ESTE TEXTO NO ES MIO SINO DE CATU

Sólo en el hotel Panamericano quedan unas 80 personas.

Anoche fue la primera noche en que conseguí descansar más de tres horas seguidas y casi sin sobresaltos… Nunca antes en mi vida dormí menos de ocho y supongo que eso tampoco me está ayudando a conservar la salud.

Sé que la situación es muy grave, incluso ya en estas instancias del brote, pero -por ejemplo- ahora a las 11.20 y después de más de 12 horas sin alimentarme, empiezo a sentir un fuerte dolor de cabeza (tal como me sucedió ayer que olvidaron mi desayuno o el viernes que pasó).

Afortunadamente, un médico que nos vio el sábado accedió a que a algunos nos pasaran a cuartos con sol directo, para poder al menos seguir fijando la vitamina D.

Me preguntaron por la medicación que tomo y cómo había estado mi temperatura (medida con el termómetro que aún hoy no recibí). Tampoco sé nada de los remedios para mi problema crónico.

Más o menos me arreglo con algunas cosas de la valija ecléctica que traía y no me molesta en lo absoluto. No pedí nada de afuera, porque no quiero ver gente en la calle.

Tal vez expuesta -no por mi voluntad- al virus, sigo teniendo en claro que sigo teniendo muchísimos privilegios, pero claro, mi salud quedó expuesta.

También me arreglo con mi cuarto y así evito exponer a otras personas –y exponerme yo también– y de paso les queda más tiempo para otros menesteres.

No obstante, no hemos recibido ningún producto de limpieza (ni siquiera para higienizar los alimentos o el baño).

Nuestro desayuno son calorías vacías y eso tampoco colabora para mantenerme bien.

El desayuno que no me trajeron, y luego el almuerzo y merienda de ayer, dejados en el piso, tampoco.

La falta TOTAL Y ABSOLUTA de información oficial, ni hablar.

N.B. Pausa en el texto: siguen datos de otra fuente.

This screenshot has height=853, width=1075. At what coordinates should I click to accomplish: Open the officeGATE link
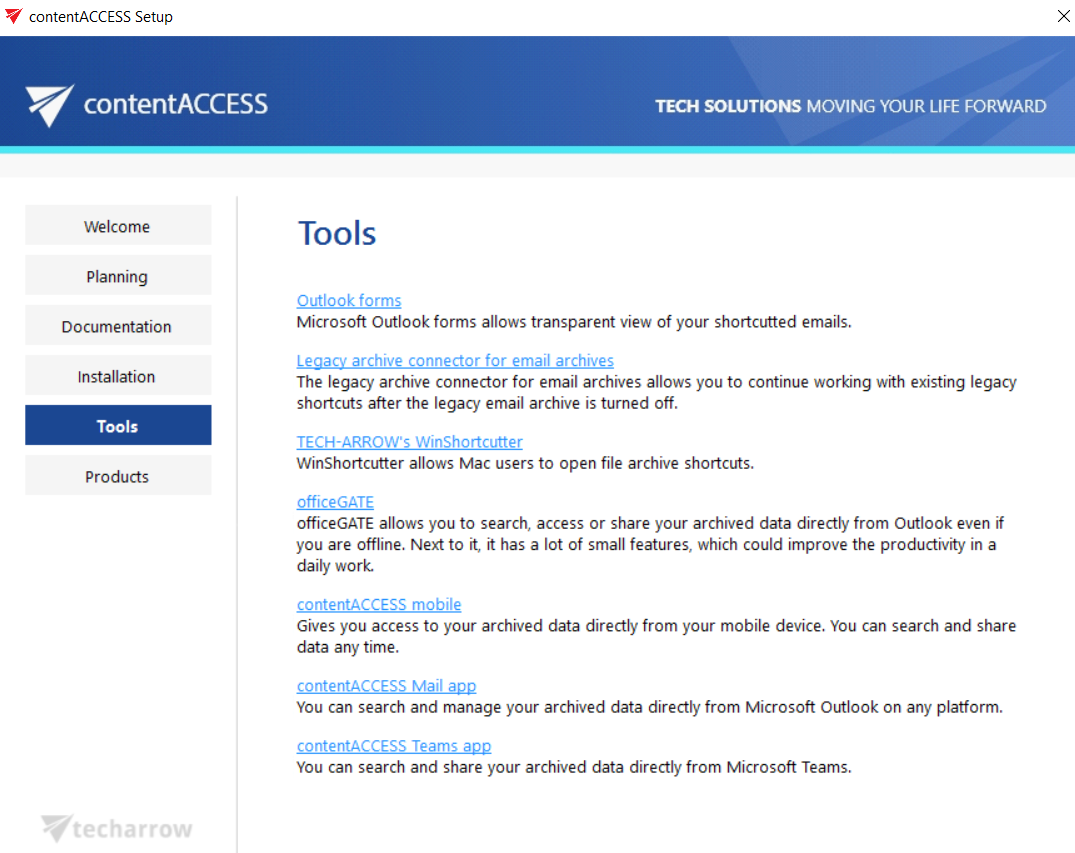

Anoche me llamó -radiante- un profesional de la salud (tuve que sentirme muy muy mal, y eso también tiene un costo para el organismo), para transmitirme la “buena noticia” de que Luca Singerman estaba en terapia intensiva y me aseguró que alguien me pasaría el nombre del jefe médico del operativo (que era lo único que yo necesitaba saber), lo cual no ocurrió. Eso sí, antes aseveró que el coronavirus era el diablo y me recomendó que rece.

Y así podría seguir.

Como se imaginarán, con esta falta de garantías y confianza en todos los aspectos, es difícil conservar la -más que nunca- necesaria tranquilidad.

Yo volvía de Uruguay, donde resido en un lugar bastante aislado geográficamente, había adoptado -incluso de buen grado- una suerte de aislamiento social voluntario y me decidí a regresar a la Argentina al enterarme de la cuarentena obligatoria (básicamente, consideré que tenía la responsabilidad de acompañar a mi hijo y a su papá en estas circunstancias tan extraordinarias…). Ahora ellos (y el resto de mi familia) no solo tienen las lógicas preocupaciones e incertidumbres de la cuarentena y la situación, sino que suman la angustia de todo cuanto está ocurriendo conmigo.

Desde que salí del departamento de Maldonado, adopté los mayores recaudos (para bien o para mal, me crié en casa de un cirujano y una veterinaria). Me quedé en mi lugar hasta que alguien no tuvo más remedio que permitir que la gente bajara a la bodega, no me alimenté siquiera hasta que fui alojada y me pude higienizar bien, a las seis de la mañana… y no salí desde el cuarto desde entonces (salvo para la mudanza). Pero a la luz de la cantidad de fallas en el protocolo -que no quiero tener que atribuir a otra cosa que no sea acaso lo extraordinario de la situación-, tengo la certeza de que arriesgaría menos mi vida en mi hogar (ni hablar de los recursos materiales y humanos que el Estado ahorraría en esta circunstancia).